- _Data lines_

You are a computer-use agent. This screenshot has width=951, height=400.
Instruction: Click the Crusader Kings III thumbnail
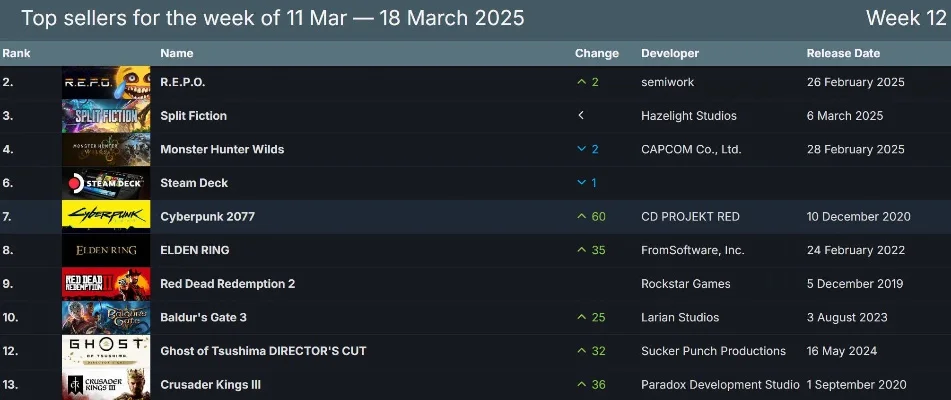(x=106, y=384)
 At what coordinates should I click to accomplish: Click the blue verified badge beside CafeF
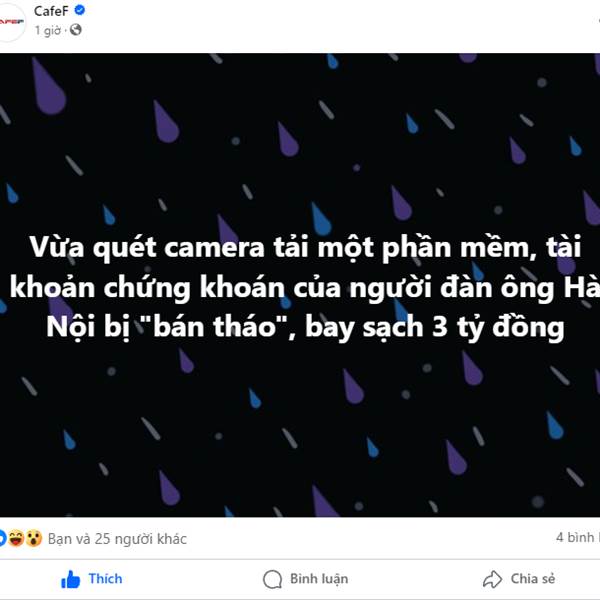(x=80, y=10)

- _What is required_
Rewrite every item with "thumbnail" replaced by "cover image" and nothing else changed. Leave the pictures out.

- _Final result_
You are a computer-use agent. This screenshot has width=951, height=400.
Instruction: Click the Crusader Kings III cover image
(x=106, y=384)
 At what coordinates should I click to accomplish: Click the blue verified badge beside CafeF
(x=80, y=10)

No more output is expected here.